__WHAT YOU HAVE TO DO__.
All of the data that follows is to be written out exactly, with images excluded.

☆ ☆ ☆ ☆

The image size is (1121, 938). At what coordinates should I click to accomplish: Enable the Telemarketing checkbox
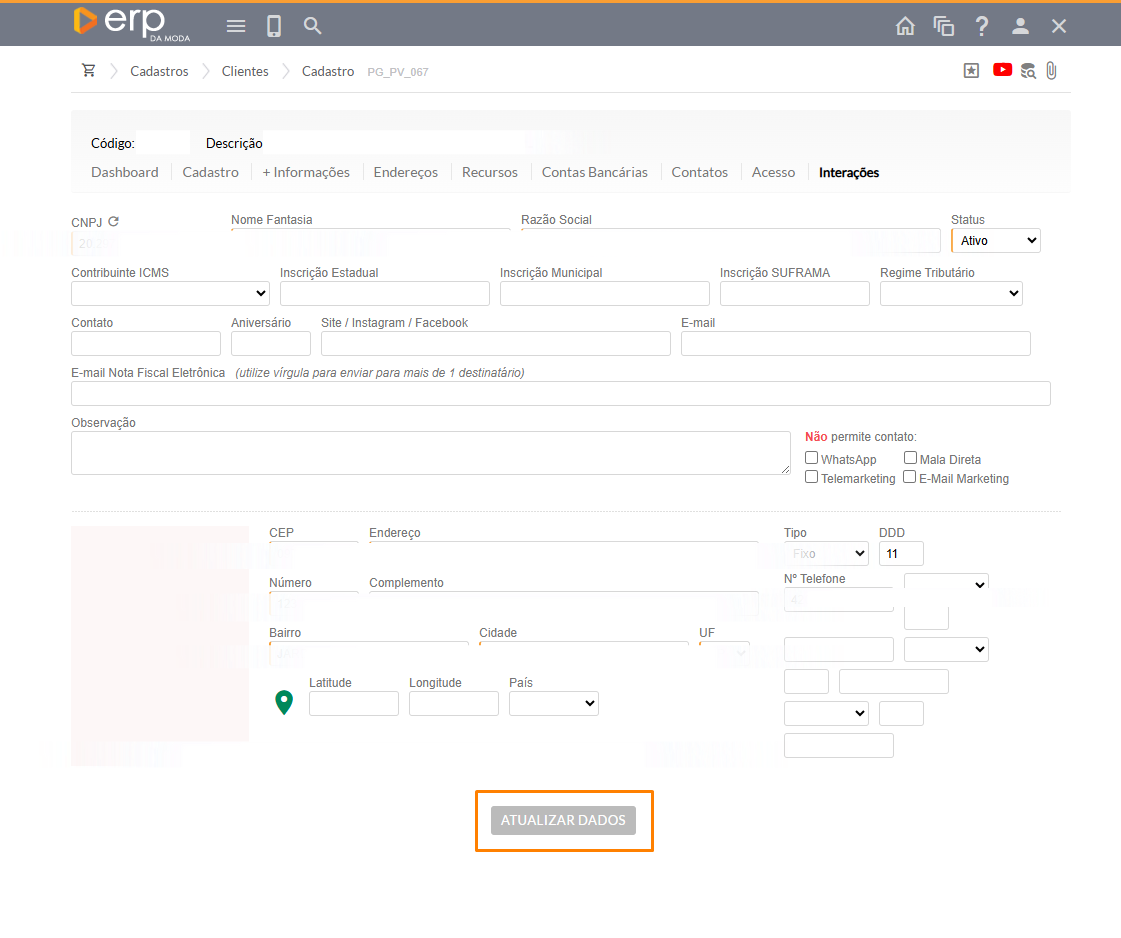click(x=812, y=477)
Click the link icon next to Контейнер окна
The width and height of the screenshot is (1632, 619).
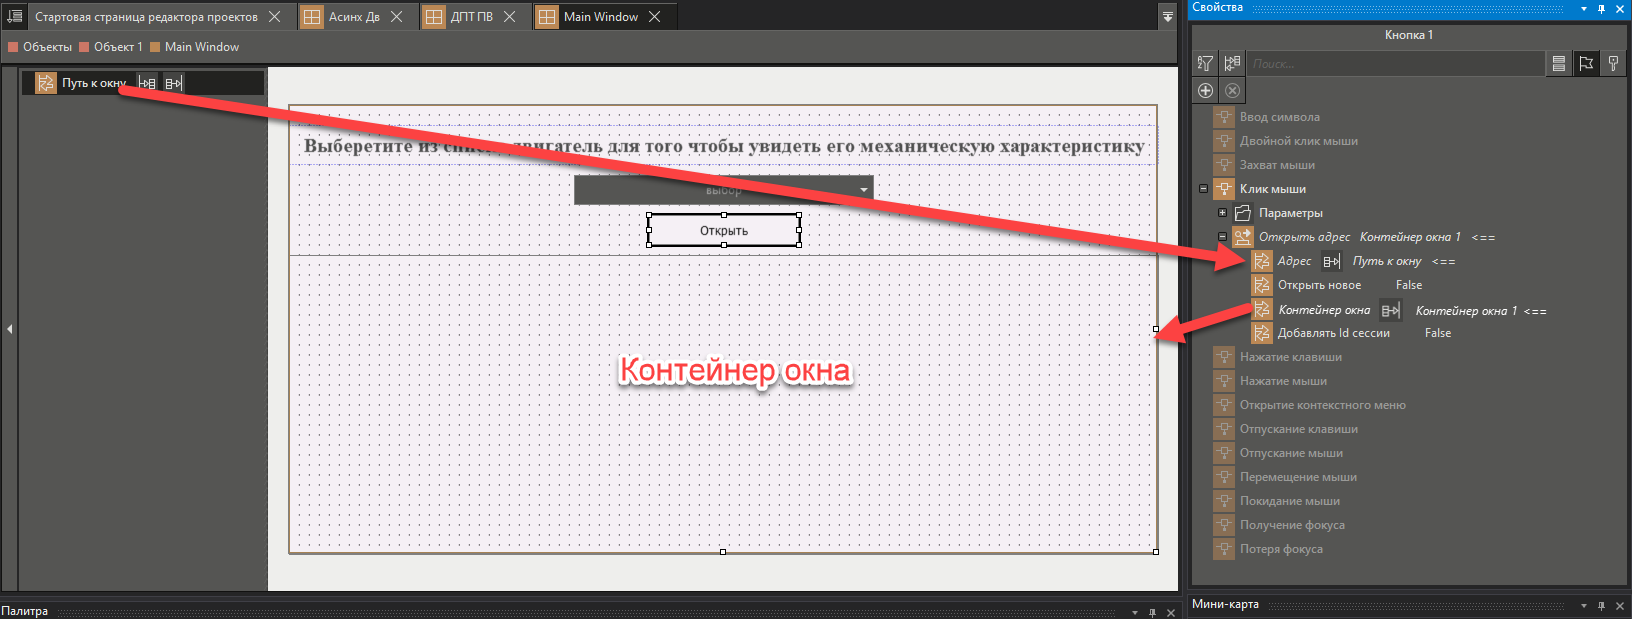click(x=1390, y=310)
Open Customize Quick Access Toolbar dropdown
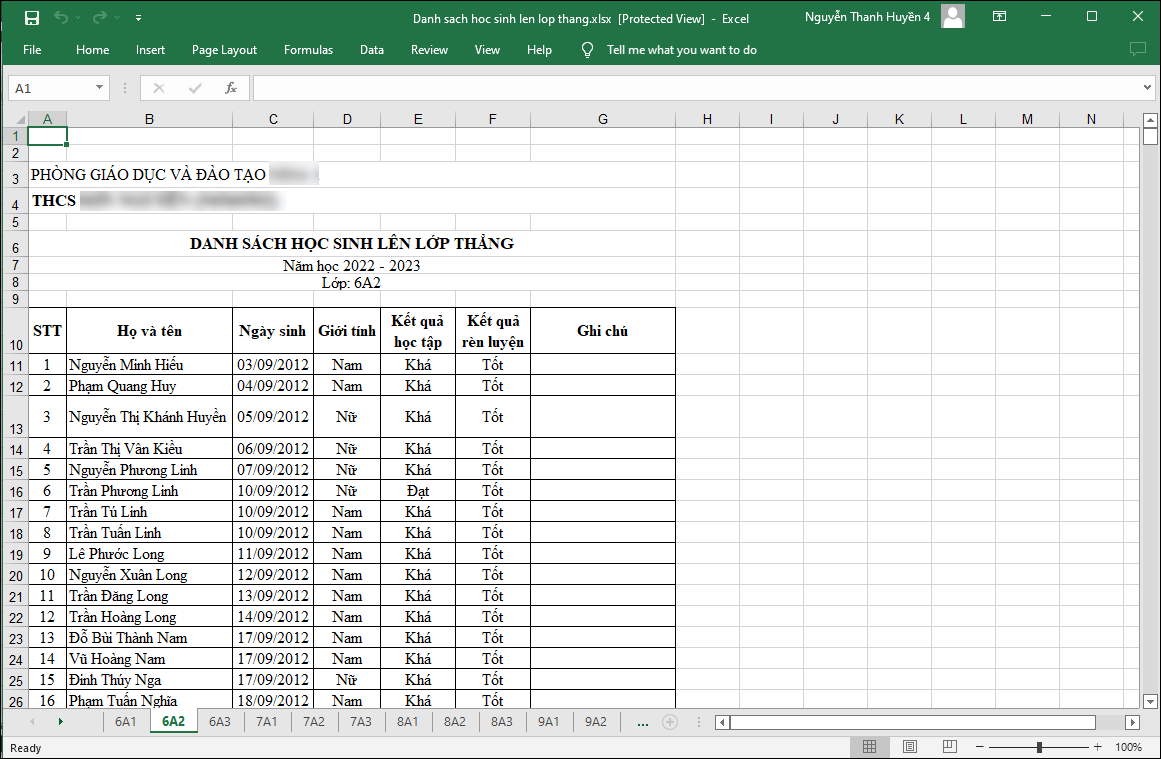1161x759 pixels. [x=138, y=18]
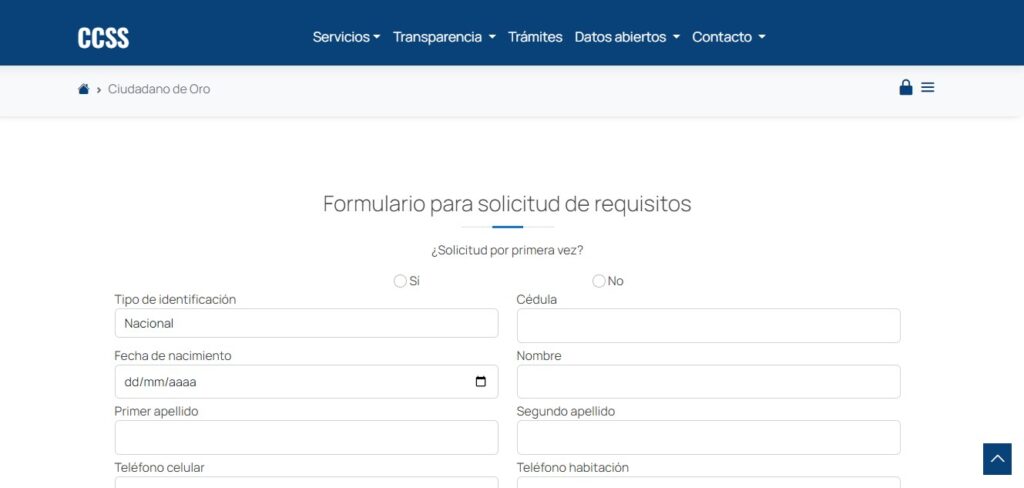
Task: Open the Tipo de identificación dropdown
Action: click(x=306, y=323)
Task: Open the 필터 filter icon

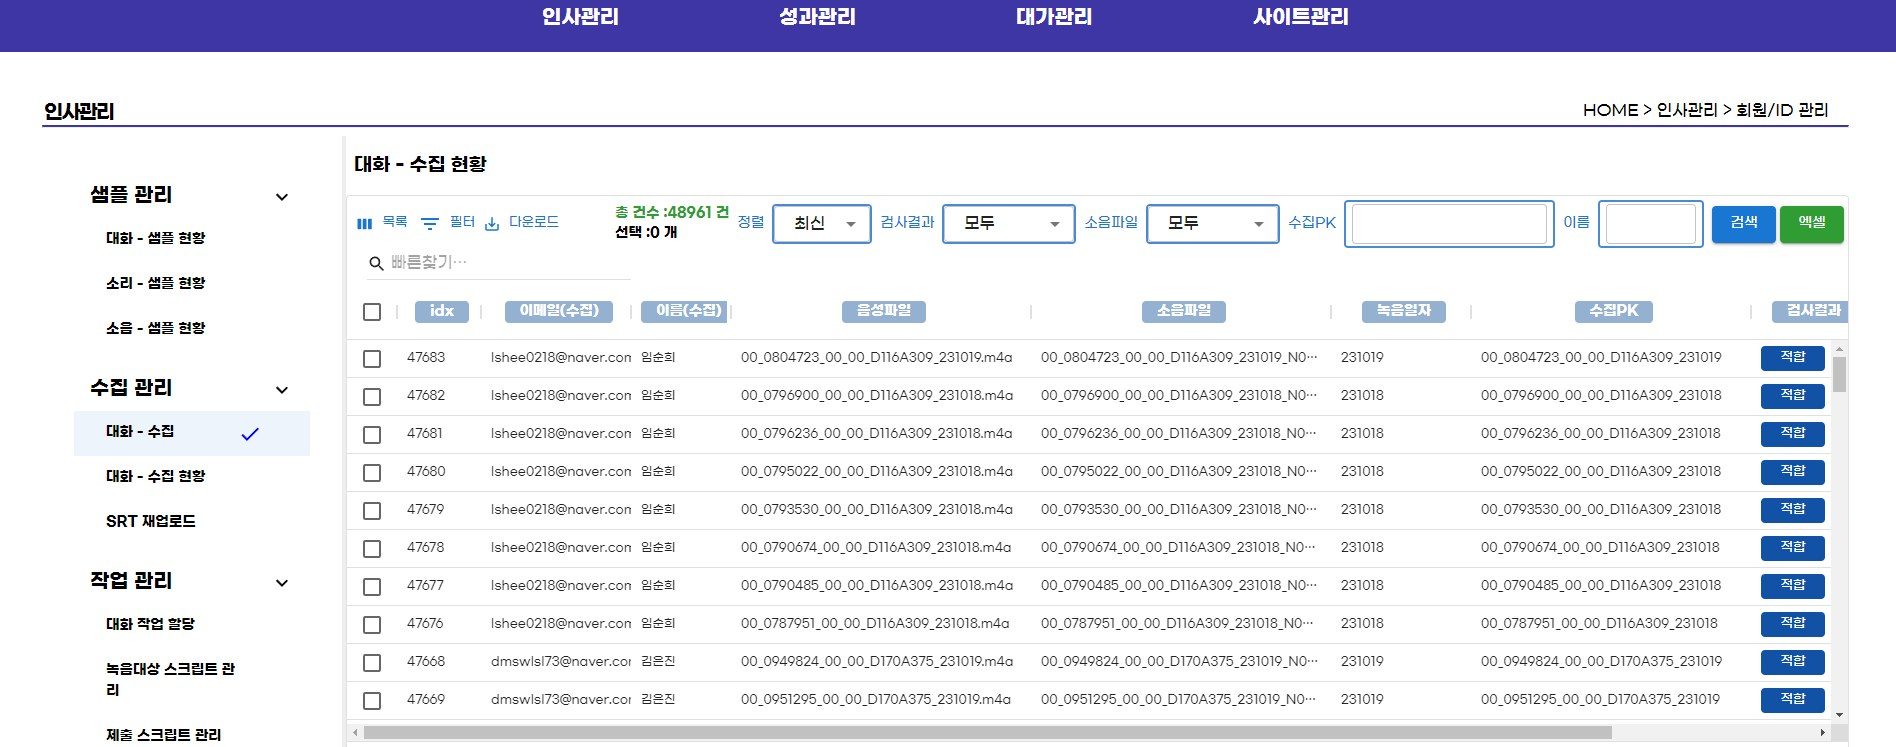Action: 430,223
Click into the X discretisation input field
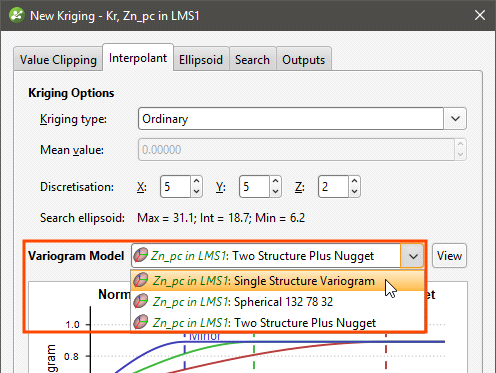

☆ ☆ ☆ ☆

__RESULT OF THE EXERCISE__.
The image size is (1121, 938). At what coordinates should I click to accomplish: Enable the Telemarketing checkbox
click(x=812, y=477)
Click the link icon next to Контейнер окна
The width and height of the screenshot is (1632, 619).
click(x=1390, y=310)
Open Customize Quick Access Toolbar dropdown
1161x759 pixels. [x=138, y=18]
Task: Open the Tipo de identificación dropdown
Action: click(x=306, y=323)
Task: Open the 필터 filter icon

Action: 430,223
Click into the X discretisation input field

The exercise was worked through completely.